## AIM OF THE EXERCISE
Starting at the beginning of the records and ending with the line that contains "tap(24, 14)", including that line, put each line into a JSON list of strings, one string per line, and skip blank lines.

━━ DATASET RECORDS ━━

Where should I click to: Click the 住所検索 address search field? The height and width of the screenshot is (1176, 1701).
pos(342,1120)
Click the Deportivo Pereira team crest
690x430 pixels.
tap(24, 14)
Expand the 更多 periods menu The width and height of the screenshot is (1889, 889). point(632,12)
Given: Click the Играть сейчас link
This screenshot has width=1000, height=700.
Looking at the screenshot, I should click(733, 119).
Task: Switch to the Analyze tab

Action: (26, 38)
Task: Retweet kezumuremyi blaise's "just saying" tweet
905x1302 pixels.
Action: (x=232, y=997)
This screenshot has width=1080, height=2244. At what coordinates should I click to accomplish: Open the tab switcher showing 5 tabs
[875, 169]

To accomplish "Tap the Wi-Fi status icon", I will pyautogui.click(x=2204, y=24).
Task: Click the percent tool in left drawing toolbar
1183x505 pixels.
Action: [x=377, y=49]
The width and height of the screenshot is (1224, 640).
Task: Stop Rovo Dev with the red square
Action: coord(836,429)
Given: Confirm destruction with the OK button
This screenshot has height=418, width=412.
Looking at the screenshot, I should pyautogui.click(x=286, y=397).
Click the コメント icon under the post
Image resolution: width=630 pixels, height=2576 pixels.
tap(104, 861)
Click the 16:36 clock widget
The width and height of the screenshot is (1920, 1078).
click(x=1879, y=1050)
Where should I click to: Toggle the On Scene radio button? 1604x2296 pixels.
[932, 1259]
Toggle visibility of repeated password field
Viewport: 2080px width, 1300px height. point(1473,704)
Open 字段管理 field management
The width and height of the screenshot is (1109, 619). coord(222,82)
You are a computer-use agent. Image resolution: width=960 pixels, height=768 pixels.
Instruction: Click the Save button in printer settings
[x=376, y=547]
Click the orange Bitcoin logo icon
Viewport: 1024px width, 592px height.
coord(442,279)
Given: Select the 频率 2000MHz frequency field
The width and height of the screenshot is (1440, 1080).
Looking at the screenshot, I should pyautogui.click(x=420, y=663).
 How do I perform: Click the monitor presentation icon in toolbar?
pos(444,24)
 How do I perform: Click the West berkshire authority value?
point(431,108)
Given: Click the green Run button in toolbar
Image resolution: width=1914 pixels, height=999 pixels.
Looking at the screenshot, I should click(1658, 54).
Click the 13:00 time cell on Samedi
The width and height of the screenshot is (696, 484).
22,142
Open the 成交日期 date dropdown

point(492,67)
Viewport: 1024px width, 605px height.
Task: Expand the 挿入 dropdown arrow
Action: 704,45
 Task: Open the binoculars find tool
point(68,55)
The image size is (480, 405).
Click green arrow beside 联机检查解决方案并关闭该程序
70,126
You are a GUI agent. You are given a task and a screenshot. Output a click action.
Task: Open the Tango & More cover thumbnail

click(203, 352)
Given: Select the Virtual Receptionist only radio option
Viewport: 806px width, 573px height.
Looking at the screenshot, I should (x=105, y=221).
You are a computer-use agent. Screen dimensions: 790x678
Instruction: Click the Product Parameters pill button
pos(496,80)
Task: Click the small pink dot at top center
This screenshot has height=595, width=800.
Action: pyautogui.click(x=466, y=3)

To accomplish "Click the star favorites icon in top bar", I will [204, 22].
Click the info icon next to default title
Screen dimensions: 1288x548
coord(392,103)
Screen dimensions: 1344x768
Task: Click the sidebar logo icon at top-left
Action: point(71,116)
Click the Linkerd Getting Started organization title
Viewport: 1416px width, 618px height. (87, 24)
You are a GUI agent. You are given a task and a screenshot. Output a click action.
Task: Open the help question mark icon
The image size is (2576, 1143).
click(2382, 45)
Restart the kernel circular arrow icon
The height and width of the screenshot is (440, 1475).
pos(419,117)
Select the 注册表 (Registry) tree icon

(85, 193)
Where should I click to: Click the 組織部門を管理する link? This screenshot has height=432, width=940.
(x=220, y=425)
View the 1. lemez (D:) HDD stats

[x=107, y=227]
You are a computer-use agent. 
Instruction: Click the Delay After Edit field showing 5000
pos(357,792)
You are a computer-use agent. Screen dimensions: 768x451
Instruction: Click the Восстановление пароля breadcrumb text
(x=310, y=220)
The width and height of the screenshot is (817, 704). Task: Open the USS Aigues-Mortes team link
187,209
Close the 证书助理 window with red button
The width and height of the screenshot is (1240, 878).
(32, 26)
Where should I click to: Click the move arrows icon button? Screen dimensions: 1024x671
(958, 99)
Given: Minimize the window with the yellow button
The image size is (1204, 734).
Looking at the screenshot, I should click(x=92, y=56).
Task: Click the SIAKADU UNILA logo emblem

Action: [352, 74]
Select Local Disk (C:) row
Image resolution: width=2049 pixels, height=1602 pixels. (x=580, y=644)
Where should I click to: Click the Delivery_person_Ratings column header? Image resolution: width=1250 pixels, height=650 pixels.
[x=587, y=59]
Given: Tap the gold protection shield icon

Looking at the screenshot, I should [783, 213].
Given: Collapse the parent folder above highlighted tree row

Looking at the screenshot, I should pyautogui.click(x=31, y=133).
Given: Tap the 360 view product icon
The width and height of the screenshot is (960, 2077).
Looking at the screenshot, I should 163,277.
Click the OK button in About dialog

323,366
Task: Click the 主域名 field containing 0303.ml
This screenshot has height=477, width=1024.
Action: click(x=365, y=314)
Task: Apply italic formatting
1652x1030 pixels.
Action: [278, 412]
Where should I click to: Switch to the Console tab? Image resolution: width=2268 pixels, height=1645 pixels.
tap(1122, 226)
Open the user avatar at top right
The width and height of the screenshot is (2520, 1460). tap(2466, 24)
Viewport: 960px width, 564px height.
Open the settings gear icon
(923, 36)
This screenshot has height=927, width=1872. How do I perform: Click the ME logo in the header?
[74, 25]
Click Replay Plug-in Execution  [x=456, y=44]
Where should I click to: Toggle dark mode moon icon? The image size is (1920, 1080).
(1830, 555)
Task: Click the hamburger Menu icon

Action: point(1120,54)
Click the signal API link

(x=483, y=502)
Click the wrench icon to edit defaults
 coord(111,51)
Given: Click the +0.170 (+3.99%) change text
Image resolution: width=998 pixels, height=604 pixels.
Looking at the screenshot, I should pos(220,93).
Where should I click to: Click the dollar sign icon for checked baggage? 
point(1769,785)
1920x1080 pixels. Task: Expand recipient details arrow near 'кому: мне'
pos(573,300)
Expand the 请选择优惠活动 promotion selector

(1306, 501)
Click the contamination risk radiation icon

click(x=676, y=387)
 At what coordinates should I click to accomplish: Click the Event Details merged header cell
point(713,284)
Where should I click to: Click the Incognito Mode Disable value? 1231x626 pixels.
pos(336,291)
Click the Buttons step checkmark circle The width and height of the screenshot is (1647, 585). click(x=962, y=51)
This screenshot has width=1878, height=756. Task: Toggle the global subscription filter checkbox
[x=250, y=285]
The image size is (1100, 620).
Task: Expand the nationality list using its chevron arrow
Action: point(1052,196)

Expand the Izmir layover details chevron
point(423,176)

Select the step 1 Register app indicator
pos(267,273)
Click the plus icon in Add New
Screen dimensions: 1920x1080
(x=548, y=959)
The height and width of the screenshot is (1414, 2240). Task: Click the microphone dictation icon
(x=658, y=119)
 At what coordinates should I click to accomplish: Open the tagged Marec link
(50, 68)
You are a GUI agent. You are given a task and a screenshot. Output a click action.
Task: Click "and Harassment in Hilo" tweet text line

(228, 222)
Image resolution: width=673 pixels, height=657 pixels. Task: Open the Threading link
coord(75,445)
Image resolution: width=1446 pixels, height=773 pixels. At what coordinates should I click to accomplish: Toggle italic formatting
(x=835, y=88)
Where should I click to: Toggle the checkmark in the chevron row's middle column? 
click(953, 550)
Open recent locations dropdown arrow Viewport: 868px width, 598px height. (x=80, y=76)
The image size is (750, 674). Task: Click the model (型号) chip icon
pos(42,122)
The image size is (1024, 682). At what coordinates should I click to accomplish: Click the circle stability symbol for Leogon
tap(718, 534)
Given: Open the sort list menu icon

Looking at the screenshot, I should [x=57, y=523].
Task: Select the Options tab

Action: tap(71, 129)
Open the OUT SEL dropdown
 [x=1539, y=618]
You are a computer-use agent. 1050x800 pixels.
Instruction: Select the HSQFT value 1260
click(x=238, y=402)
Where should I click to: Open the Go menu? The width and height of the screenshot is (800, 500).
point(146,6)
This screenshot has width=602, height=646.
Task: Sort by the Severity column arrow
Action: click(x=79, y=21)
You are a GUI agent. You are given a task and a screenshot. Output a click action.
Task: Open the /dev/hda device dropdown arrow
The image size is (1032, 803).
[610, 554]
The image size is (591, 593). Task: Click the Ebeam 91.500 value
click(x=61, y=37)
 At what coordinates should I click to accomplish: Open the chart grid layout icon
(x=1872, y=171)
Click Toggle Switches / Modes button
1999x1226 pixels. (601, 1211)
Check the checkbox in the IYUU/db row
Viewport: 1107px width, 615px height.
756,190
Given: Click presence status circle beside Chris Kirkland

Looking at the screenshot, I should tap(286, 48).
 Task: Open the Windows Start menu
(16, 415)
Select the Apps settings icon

━━━

## EXERCISE RESULT
[
  "Where should I click to: Click the 住所検索 address search field? The height and width of the screenshot is (1176, 1701).",
  "pos(342,1120)",
  "Click the Deportivo Pereira team crest",
  "690x430 pixels.",
  "tap(24, 14)"
]